A 62-year-old woman visited our center, complaining of hematochezia. Colonoscopic examination revealed a nodule-aggregating tumor, approximately 25 mm in size, in the Sigmoid colon. It consisted of a slightly protruding part with homogenous nodules and a reddish protruding part with macroscopic fullness. In the latter portion, the tendency of segmentation was lost and a small shallow depression was observed at the top. From these colonoscopic findings, the tumor was diagnosed as colon cancer (nodule-aggregating-type) with massive submucosal invasion. Barium enema radiograph revealed an elevated lesion with heterogenous nodules, 25 mm in size in the Sigmoid colon.
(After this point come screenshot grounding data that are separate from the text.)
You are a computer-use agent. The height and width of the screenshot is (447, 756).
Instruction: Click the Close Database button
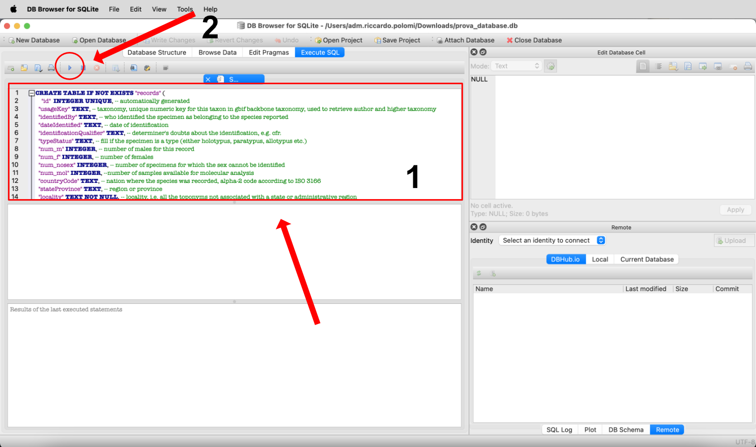pyautogui.click(x=534, y=40)
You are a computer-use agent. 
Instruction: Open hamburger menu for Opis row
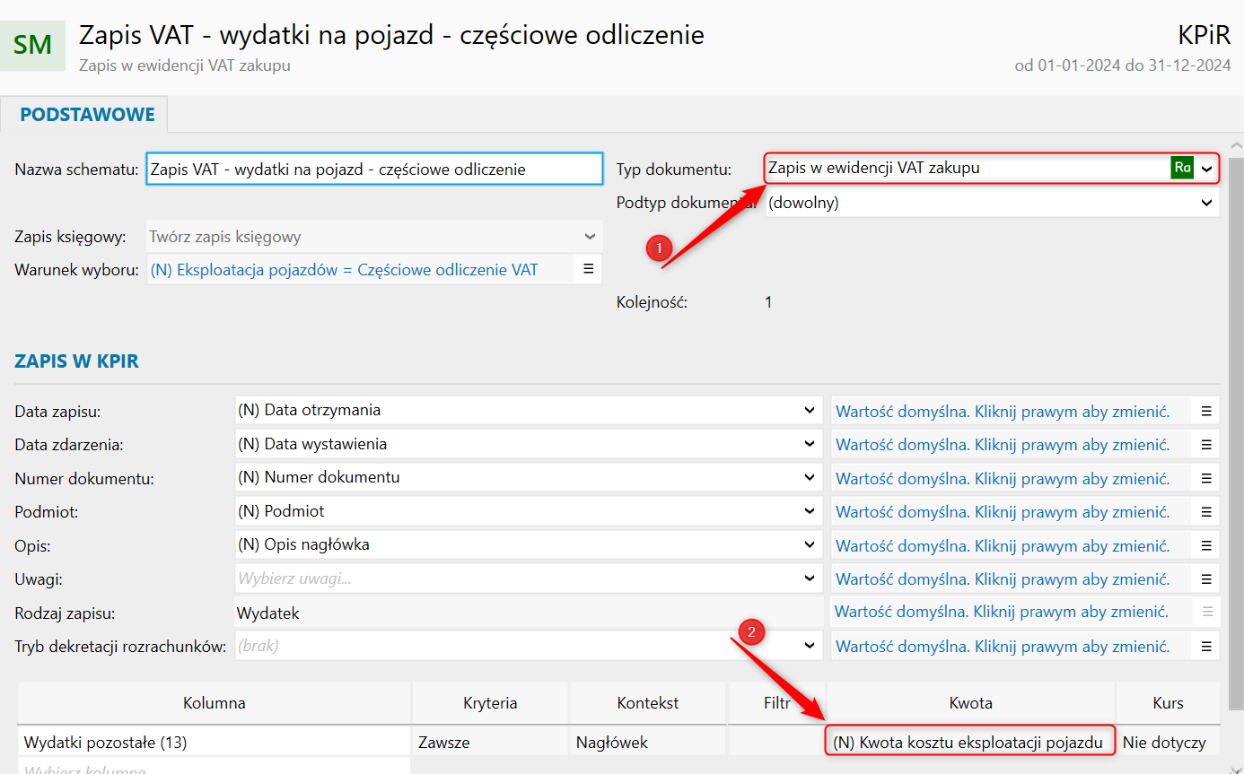(1206, 545)
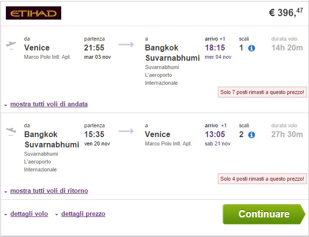The height and width of the screenshot is (237, 309).
Task: Click the return flight airplane icon
Action: [10, 132]
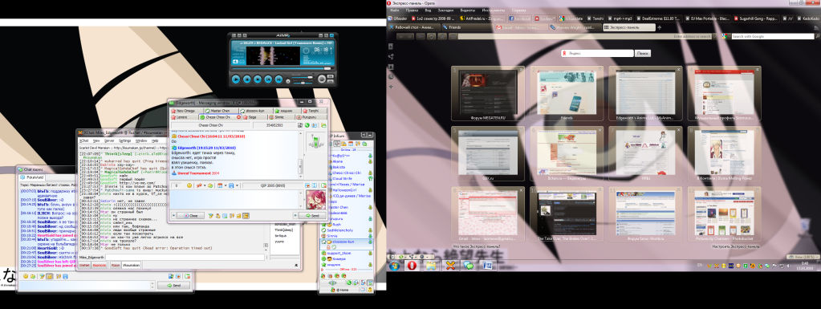Screen dimensions: 821x309
Task: Open the Settings menu in XChat
Action: [124, 141]
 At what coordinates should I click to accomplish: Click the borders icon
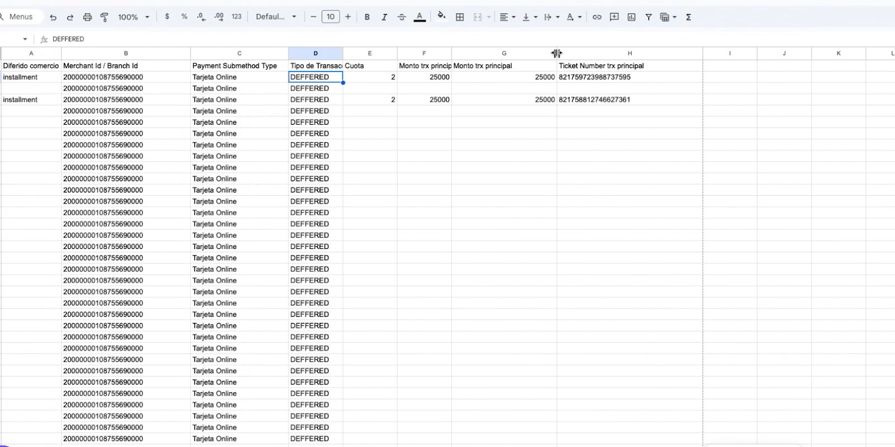460,17
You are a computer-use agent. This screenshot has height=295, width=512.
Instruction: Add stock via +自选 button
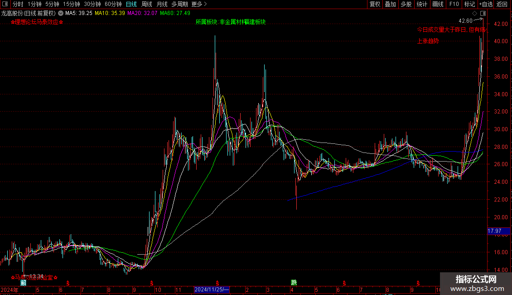(486, 4)
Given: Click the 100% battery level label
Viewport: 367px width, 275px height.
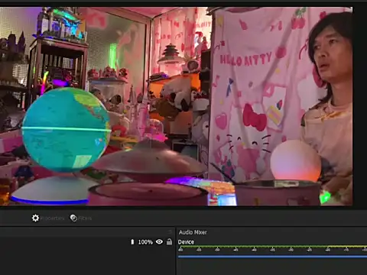Looking at the screenshot, I should [x=145, y=242].
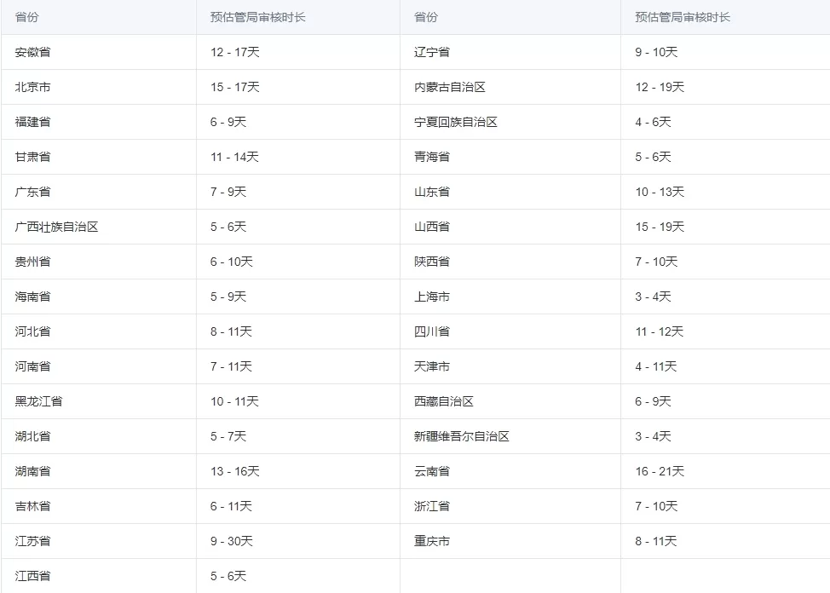This screenshot has width=830, height=593.
Task: Select the 13 - 16天 value for 湖南省
Action: [x=235, y=471]
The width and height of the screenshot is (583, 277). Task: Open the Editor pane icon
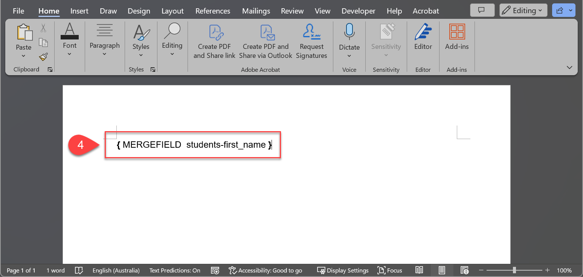pos(423,33)
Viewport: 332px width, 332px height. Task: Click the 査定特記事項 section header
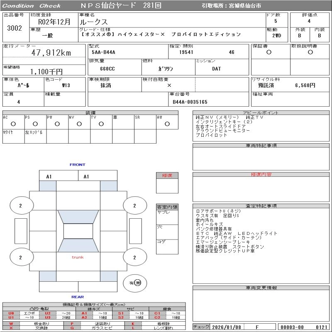(261, 206)
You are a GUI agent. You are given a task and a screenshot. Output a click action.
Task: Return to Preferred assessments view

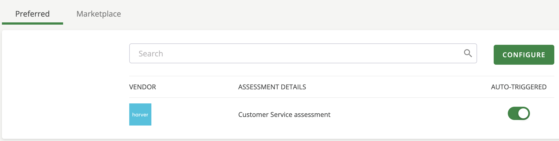32,14
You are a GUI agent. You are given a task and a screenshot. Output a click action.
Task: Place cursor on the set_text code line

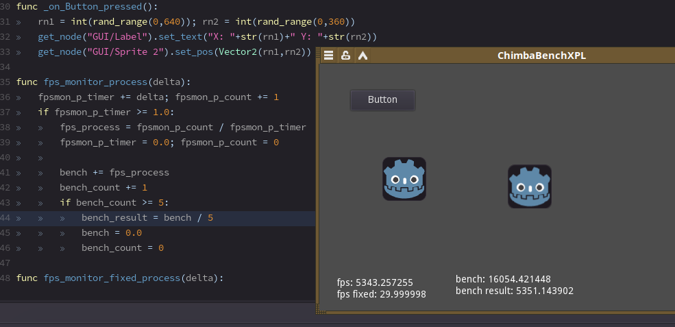(x=206, y=37)
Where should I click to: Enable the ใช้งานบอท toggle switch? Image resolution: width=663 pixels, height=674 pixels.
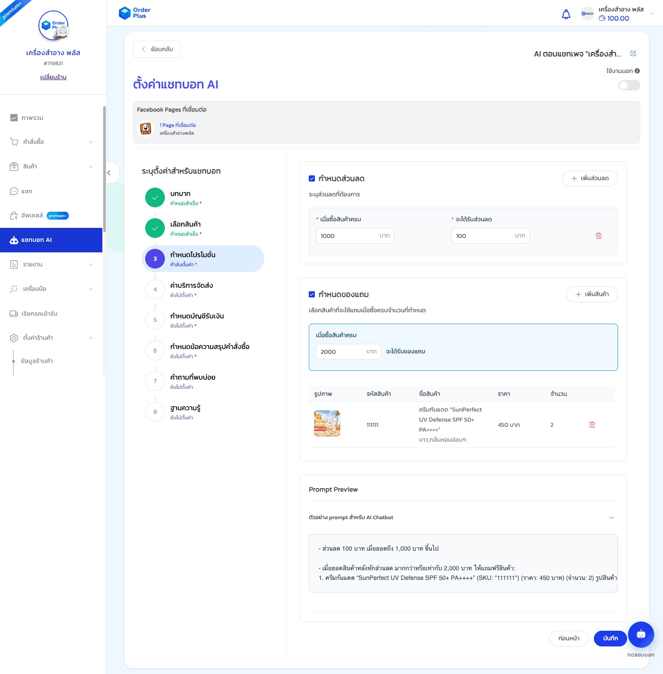click(x=629, y=85)
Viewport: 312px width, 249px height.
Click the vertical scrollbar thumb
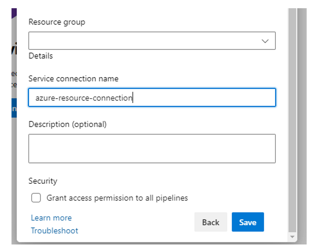tap(292, 119)
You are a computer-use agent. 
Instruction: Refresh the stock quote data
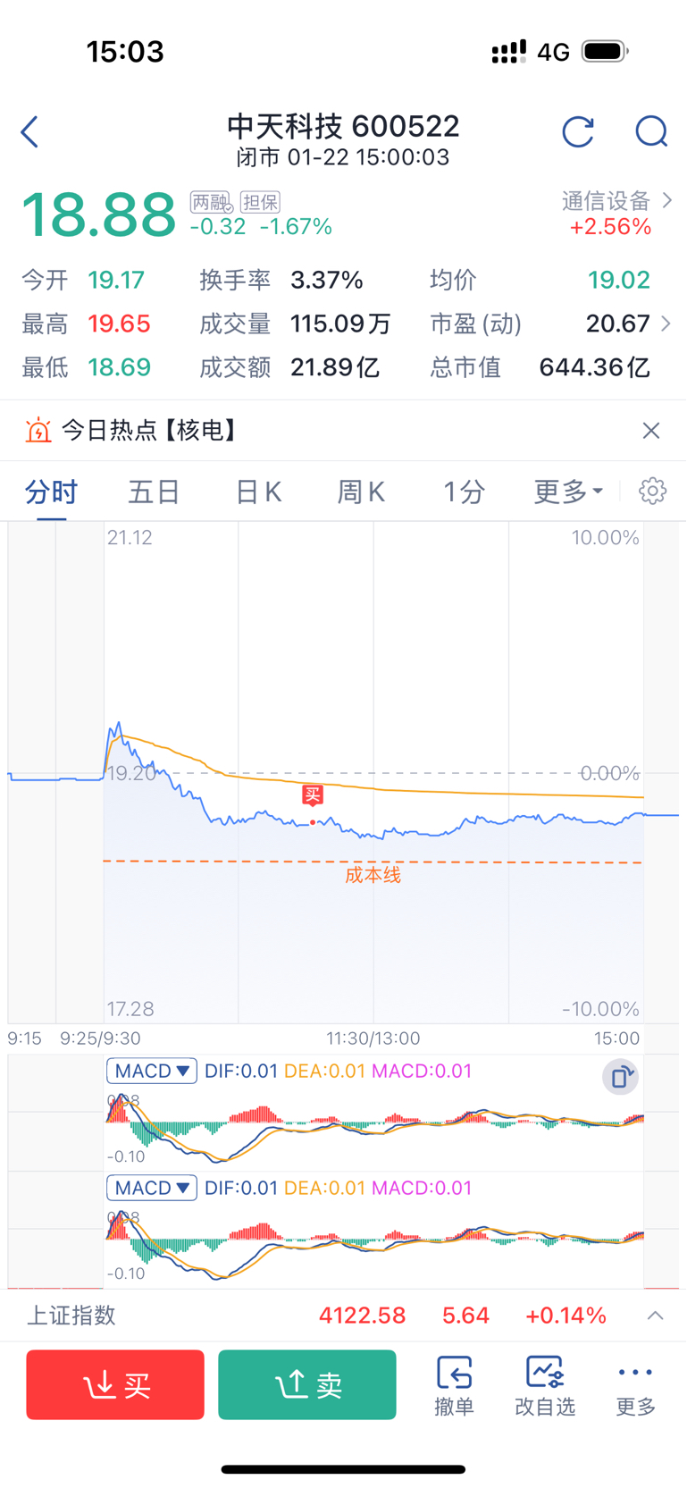tap(578, 132)
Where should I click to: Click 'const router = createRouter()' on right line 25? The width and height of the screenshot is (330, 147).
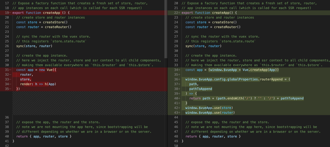(213, 27)
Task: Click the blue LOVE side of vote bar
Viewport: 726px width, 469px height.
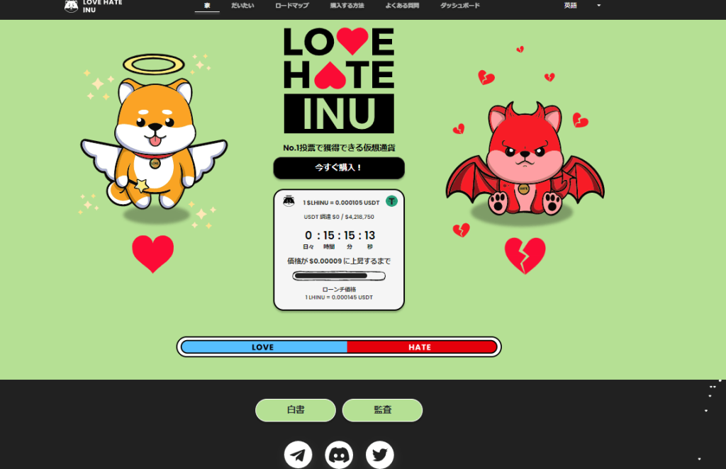Action: pyautogui.click(x=264, y=347)
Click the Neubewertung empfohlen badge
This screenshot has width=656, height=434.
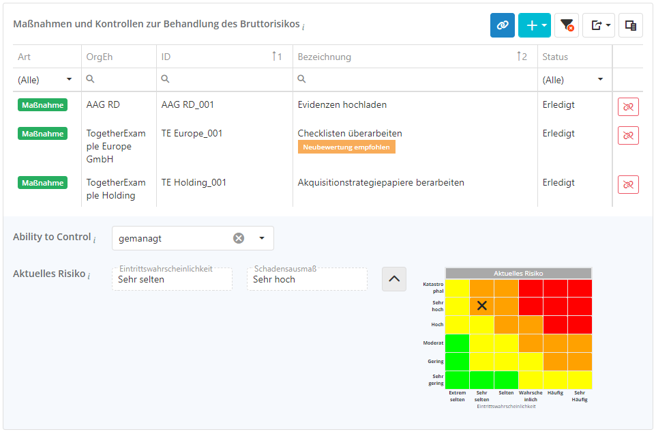click(346, 147)
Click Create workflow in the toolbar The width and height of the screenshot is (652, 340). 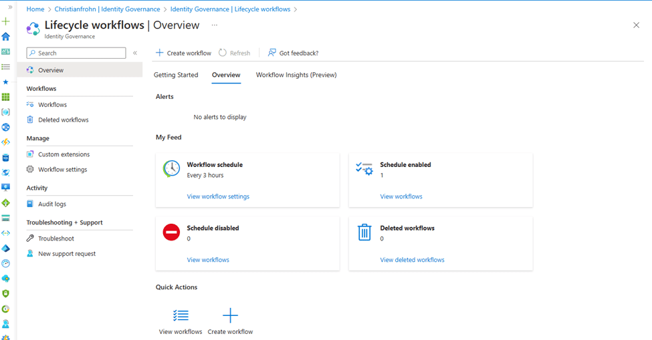[183, 53]
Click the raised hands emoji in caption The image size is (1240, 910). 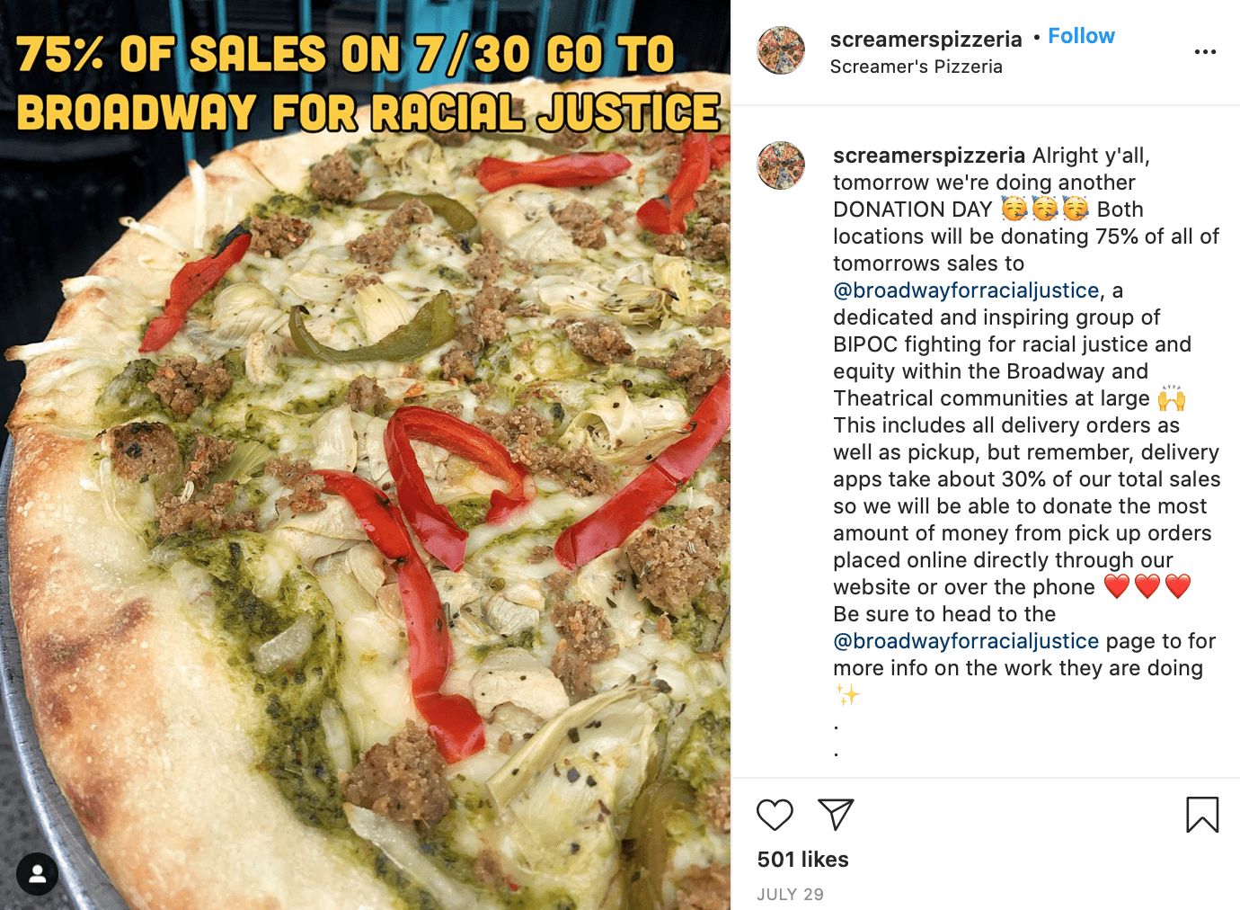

A thin, irregular barium collection was seen in the top of the large nodules. The profile view showed a semilunar deformity. From these findings, combined with highfrequency ultrasound probe findings, it was finally diagnosed as a nodule-aggregating-type cancer with massive submucosal invasion. Sigmoidectomy was perfomed. In the resected specimen, there was a noduleaggregating-type tumor with a small depression, measuring 25 × 22 mm in size.
Histologically, it was a well differentiated adenocarcinoma with invasion of the muscularis propria.
The case was thought to be noteworthy for understanding the growth and progression of colon cancer.